Urban Naxal of India & communal politics
Adeela Naureen


Before talking of Urban Naxals, I would take a leaf from Kauravi’s syndicate article on Nagalim and Naxalism published in the Nation in Dec last year to apprise the readers about the actual Naxals. “Naxal movement derives its strength from Maoist ideology, was started by Charu Majumdar in 60s and wants to establish the Naxal Republic with the rule of the proletariat. Naxals are organised into military platoons, wings, and battalions, ranging between 50 to 500 in strength and having a total mass of 25000-armed rebels with indirect support from almost 200 million people in 160 districts. With their heroes and fountain heads like Charu Majumdar, Jangal Santhal and Kanu Sanyal who perished in the fight for Naxalism, the new generation of young Naxalists is taking the movement to a new high. Currently, new leaders like Lakshmana Rao ‘Ganapathy’ are fighting for the cause of Naxalism. Despite all the negativism fomented by mainstream media, Charu Majumdar is still alive and adored in the forests of Eastern Indian seaboard, also called the Red corridor”.

More recently the term ‘Urban Naxal’ was thrown up by the RSS/BJP duo to suppress the voices of dissent in the left leaning intellectuals and educated youth, who have regularly protested against the alarming trends of lynchings of people belonging to minorities, assassinations of activists, false flag attacks to malign India’s neighbours (especially Pakistan), bomb attacks, riots and communal pogroms.

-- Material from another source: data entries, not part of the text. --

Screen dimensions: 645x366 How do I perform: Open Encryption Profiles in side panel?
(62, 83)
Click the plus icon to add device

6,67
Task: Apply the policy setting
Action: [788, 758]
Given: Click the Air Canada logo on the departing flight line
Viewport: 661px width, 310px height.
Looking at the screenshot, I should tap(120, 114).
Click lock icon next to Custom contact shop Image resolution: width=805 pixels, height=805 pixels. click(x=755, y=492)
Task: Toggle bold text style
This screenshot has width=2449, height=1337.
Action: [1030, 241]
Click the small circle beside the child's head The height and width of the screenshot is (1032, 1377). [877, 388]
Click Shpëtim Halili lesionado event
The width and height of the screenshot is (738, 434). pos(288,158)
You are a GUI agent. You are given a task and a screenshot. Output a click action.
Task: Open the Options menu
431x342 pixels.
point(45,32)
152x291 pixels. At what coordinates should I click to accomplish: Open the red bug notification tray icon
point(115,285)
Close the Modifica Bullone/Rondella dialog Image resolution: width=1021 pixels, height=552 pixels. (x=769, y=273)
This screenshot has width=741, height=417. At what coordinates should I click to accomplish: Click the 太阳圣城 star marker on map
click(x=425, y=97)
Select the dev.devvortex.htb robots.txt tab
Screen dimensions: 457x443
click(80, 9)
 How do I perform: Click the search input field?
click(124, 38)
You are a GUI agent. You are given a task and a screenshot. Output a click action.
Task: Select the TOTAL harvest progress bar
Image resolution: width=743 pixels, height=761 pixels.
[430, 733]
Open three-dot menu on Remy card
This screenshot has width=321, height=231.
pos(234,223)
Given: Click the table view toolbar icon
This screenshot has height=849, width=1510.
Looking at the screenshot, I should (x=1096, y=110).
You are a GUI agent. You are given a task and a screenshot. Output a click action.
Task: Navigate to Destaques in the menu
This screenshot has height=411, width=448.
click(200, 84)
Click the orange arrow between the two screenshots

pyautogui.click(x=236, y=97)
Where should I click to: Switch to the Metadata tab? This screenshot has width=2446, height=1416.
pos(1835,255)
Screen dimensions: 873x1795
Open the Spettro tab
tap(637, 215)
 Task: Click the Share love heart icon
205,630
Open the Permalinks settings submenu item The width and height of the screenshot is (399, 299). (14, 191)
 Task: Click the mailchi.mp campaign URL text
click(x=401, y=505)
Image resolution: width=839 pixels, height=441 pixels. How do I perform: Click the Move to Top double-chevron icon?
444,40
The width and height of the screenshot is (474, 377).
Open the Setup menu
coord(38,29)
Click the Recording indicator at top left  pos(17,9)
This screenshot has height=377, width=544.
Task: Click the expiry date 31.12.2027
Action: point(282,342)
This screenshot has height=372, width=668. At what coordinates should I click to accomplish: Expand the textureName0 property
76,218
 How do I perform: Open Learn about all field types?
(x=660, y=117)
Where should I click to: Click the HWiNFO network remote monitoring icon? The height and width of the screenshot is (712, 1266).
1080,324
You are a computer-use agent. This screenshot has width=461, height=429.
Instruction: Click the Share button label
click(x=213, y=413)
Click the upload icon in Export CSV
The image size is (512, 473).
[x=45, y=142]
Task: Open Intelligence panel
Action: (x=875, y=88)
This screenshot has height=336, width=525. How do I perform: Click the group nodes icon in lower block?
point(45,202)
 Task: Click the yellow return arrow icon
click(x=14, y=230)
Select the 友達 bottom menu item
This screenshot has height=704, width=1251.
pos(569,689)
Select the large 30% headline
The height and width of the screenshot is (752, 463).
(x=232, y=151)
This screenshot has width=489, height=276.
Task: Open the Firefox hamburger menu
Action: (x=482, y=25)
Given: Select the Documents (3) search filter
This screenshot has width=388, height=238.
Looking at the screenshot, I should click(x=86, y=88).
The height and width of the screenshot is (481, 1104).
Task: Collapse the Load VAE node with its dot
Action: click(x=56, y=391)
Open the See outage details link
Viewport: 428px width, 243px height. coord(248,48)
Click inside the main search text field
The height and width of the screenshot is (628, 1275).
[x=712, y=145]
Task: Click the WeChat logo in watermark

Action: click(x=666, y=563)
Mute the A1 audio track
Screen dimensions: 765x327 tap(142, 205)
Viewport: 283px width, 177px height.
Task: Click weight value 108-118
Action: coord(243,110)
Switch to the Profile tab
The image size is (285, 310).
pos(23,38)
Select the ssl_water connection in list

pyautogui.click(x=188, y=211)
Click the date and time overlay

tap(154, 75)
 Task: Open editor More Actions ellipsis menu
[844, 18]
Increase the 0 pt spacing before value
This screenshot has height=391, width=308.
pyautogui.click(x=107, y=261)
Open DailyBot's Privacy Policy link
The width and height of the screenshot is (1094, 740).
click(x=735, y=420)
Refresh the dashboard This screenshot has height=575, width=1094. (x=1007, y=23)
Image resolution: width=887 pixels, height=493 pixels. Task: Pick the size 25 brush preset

As reported by the Hindu on 30 Sep, eminent historian Romila Thapar stated “We were all born Indians, lived as Indians all our lives. (The five arrested) activists are fighting for good causes and terming them urban Naxal is a political move”. Romila Thapar petitioned the Supreme Court against the house arrest of five Left-leaning activists, has asked government to define the phrase “urban naxal”, saying either they do not understand the meaning of the term or the activists like her do not. Talking on the house arrests of five activists Varavara Rao, Arun Ferreira, Vernon Gonsalves, Sudha Bharadwaj and Gautam Navlakha, she said these are the people who are fighting against social injustice.

Politicians including Maharashtra Chief Minister Devendra Fadnavis have referred to the five activists as “Urban Naxals”. Many social media users have enlisted themselves as “Urban Naxals” in a show of solidarity with the arrested Left-leaning activists as #MeTooUrbanNaxal trended on Twitter.

They countered that the term “Urban Naxal” was a mere creation of some sections to malign those who have an anti-establishment stance. Advocate Tamanna Pankaj tweeted, anyone who defends human rights, raises concerns about atrocities against Dalits and condemns BJP’s authoritarian regime will be targeted as Urban Naxal . In Sep famous Indian actor, film director, writer, playwright and a Rhodes Scholar, Girish Karnad openly supported the trend by wearing a #MeTooUrban Naxal plate around his neck. A left wing comrade Janani tweeted, “So what are the basic qualities to be an Urban Naxal? Those who are, against fascist government, against lynching people in the name of cow, against glorifying rapists, against the false communal propaganda/lies of government”.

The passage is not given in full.